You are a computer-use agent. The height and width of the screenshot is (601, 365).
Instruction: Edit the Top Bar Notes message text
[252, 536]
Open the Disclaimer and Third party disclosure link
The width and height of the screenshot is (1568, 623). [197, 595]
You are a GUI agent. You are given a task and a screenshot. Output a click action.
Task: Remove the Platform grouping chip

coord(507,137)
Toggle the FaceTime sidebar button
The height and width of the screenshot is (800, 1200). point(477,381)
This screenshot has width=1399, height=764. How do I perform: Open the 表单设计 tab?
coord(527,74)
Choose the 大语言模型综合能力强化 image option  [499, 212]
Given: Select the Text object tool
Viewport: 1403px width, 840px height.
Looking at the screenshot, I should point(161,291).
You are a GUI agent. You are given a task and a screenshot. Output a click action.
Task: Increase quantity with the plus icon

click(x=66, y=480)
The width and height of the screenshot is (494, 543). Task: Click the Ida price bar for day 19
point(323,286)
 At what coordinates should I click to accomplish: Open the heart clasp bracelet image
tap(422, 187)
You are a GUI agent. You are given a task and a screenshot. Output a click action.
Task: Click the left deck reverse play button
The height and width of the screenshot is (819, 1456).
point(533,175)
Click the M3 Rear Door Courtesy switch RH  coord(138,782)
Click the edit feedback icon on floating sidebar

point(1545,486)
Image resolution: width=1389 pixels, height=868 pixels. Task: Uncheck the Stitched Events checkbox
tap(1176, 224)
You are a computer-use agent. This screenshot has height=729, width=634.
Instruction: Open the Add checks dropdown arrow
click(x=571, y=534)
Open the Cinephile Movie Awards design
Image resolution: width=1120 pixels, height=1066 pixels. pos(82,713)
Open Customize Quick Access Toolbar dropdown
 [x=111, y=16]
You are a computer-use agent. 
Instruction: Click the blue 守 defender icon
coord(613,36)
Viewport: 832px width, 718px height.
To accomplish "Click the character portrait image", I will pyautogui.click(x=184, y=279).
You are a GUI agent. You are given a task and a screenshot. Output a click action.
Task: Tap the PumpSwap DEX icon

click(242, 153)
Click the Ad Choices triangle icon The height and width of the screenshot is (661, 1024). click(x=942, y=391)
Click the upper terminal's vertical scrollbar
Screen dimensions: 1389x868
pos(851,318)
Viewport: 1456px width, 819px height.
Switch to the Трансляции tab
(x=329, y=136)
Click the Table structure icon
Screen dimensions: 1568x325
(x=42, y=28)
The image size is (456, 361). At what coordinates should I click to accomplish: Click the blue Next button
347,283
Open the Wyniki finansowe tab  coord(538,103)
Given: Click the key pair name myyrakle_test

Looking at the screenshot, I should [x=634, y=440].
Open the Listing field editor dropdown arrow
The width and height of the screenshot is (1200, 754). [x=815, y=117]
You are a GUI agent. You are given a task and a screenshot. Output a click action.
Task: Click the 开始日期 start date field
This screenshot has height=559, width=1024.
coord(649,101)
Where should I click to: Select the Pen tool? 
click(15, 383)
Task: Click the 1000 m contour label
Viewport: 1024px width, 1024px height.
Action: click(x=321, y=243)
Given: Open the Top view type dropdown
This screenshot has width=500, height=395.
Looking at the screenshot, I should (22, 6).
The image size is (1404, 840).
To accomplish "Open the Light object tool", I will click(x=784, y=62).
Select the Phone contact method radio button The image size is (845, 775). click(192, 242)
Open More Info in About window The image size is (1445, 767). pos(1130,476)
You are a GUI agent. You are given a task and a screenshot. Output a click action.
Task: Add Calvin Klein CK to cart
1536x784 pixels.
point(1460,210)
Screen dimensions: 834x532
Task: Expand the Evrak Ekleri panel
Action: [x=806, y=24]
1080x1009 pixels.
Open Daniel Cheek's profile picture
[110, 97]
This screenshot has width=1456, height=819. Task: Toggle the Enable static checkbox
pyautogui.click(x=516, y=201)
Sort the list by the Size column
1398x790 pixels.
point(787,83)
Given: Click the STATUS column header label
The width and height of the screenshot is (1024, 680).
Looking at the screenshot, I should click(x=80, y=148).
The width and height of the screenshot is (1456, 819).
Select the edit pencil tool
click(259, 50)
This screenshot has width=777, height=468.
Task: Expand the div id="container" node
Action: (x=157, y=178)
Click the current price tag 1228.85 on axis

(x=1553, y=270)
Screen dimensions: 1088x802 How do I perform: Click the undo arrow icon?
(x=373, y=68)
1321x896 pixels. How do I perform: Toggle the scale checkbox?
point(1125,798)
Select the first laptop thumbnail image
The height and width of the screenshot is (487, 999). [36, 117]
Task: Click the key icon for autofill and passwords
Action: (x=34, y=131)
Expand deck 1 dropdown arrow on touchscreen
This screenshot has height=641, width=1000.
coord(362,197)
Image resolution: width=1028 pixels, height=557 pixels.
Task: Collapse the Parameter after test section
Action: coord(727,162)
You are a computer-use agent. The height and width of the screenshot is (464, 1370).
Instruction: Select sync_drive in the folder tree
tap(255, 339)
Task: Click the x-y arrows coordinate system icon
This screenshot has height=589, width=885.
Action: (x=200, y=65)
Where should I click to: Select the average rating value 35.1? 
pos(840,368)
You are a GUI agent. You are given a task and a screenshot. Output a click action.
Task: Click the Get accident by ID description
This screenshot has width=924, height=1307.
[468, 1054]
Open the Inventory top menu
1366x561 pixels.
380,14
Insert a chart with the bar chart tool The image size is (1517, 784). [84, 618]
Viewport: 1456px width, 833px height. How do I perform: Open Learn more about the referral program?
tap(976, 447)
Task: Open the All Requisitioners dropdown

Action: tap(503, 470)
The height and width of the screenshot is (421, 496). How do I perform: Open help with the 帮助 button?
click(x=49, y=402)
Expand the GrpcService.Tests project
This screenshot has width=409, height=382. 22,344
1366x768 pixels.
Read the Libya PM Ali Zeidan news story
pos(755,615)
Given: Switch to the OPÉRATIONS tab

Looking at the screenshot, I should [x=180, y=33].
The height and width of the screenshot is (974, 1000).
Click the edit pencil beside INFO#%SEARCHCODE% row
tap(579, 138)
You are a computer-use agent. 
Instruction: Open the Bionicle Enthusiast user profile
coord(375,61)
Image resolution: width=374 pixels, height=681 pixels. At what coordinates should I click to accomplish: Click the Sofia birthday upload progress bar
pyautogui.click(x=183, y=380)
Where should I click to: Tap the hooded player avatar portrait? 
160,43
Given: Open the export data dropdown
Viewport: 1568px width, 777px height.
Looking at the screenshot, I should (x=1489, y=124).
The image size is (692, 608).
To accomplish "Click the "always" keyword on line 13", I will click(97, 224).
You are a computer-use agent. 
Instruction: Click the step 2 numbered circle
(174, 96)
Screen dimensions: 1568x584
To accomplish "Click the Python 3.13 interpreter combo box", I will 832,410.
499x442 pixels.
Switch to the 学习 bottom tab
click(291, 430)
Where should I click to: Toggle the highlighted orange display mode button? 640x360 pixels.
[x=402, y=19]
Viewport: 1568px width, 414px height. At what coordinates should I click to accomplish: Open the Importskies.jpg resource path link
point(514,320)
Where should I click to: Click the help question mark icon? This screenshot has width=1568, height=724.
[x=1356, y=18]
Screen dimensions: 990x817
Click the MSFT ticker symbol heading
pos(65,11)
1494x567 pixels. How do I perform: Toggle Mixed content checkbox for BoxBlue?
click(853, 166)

# [Exercise instructions]
Starting with the line with "Viewport: 1568px width, 414px" and going on through the end of the records, update the records by changing "ticker symbol" to "stock symbol" and leaving everything else as it is. Return only those lines.

# [Reply]
Viewport: 1568px width, 414px height. At what coordinates should I click to accomplish: Open the Importskies.jpg resource path link
point(514,320)
Where should I click to: Click the help question mark icon? This screenshot has width=1568, height=724.
[x=1356, y=18]
Screen dimensions: 990x817
Click the MSFT stock symbol heading
pos(65,11)
1494x567 pixels. How do I perform: Toggle Mixed content checkbox for BoxBlue?
click(853, 166)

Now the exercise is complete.